Esse dado explica longevidade. Não explica singularidade.
Hebe não se tornou insubstituível por causa do sofá, das joias, dos vestidos ou do famoso selinho. Tornou-se porque dominava um tipo de intimidade pública muito difícil de fabricar. Ela tratava artistas, políticos, cantores e desconhecidos como se todos tivessem entrado em sua sala. Podia elogiar de forma hiperbólica, interromper uma entrevista, rir de si mesma e, minutos depois, fazer uma pergunta emocionalmente direta.
Antes da segmentação
Hebe pertenceu a uma televisão em que um único programa podia conversar com várias classes sociais ao mesmo tempo. A plateia não era um nicho. A emissora não conhecia o público por dados individuais, cookies ou histórico de navegação. Conhecia por cartas, auditório, ibope, telefone e intuição.
Isso obrigava grandes apresentadores a desenvolver uma linguagem ampla sem parecer genérica. Hebe conseguia circular entre glamour e coloquialidade. O luxo fazia parte de sua imagem, mas não criava distância. Ela podia aparecer coberta de joias e continuar parecendo a tia expansiva que queria saber todos os detalhes da vida alheia.
O desaparecimento do sofá
A televisão contemporânea ainda tem grandes apresentadores. O que mudou foi o ecossistema. A audiência se fragmentou entre streaming, redes sociais, podcasts, vídeo curto e criadores. O Reuters Institute documenta uma transferência crescente de atenção de marcas jornalísticas e instituições para personalidades e criadores individuais. Na cultura, a dinâmica é parecida: já não existe a mesma praça pública televisiva.

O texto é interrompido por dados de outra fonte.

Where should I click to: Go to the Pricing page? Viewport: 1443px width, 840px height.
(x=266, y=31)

Por isso, procurar “a nova Hebe” talvez seja uma pergunta sem resposta. Para existir uma nova Hebe, seria necessário existir novamente o mundo que a produziu: poucas redes nacionais, enorme audiência simultânea, estrelas obrigadas a passar pelo mesmo sofá e uma cultura que reconhecia os mesmos rostos.
A última anfitriã
Hebe entendeu televisão como hospitalidade. O programa tinha pauta, direção e produção, mas o efeito desejado era o de uma visita. Ela não escondia admiração e não fingia neutralidade afetiva. Seu julgamento vinha do gosto, da amizade, da curiosidade e de uma espécie de autoridade doméstica.

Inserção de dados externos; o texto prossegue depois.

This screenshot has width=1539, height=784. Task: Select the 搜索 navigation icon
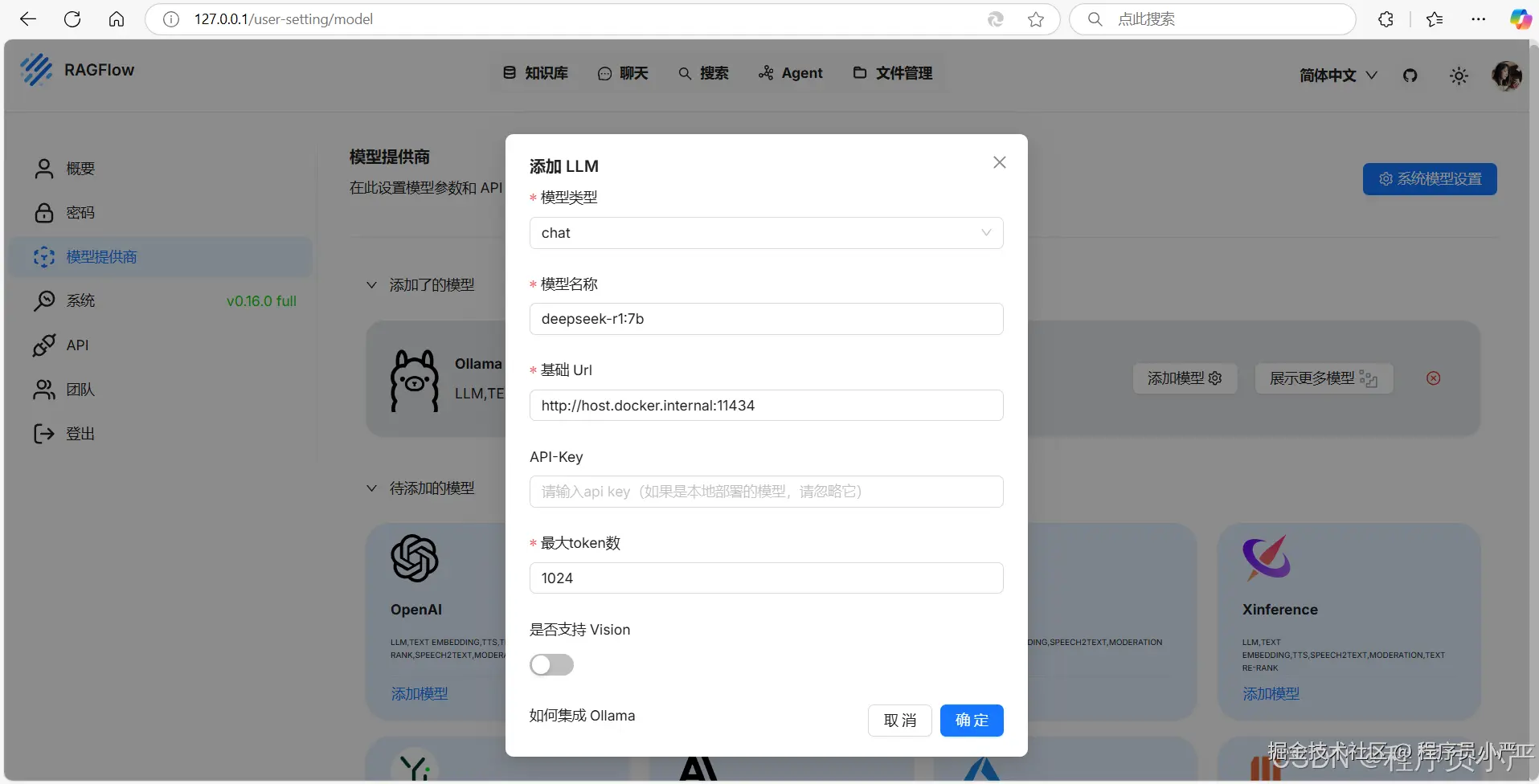[x=686, y=73]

Esse modelo envelheceu — e talvez seja justamente por isso que a memória cresceu. Hoje, quando entrevistas são fragmentadas em cortes e calibradas para viralizar, a conversa de Hebe parece pertencer a uma era quase artesanal.
O Brasil não conseguiu substituí-la porque não perdeu apenas uma apresentadora. Perdeu também o tipo de televisão que tornava possível alguém como ela.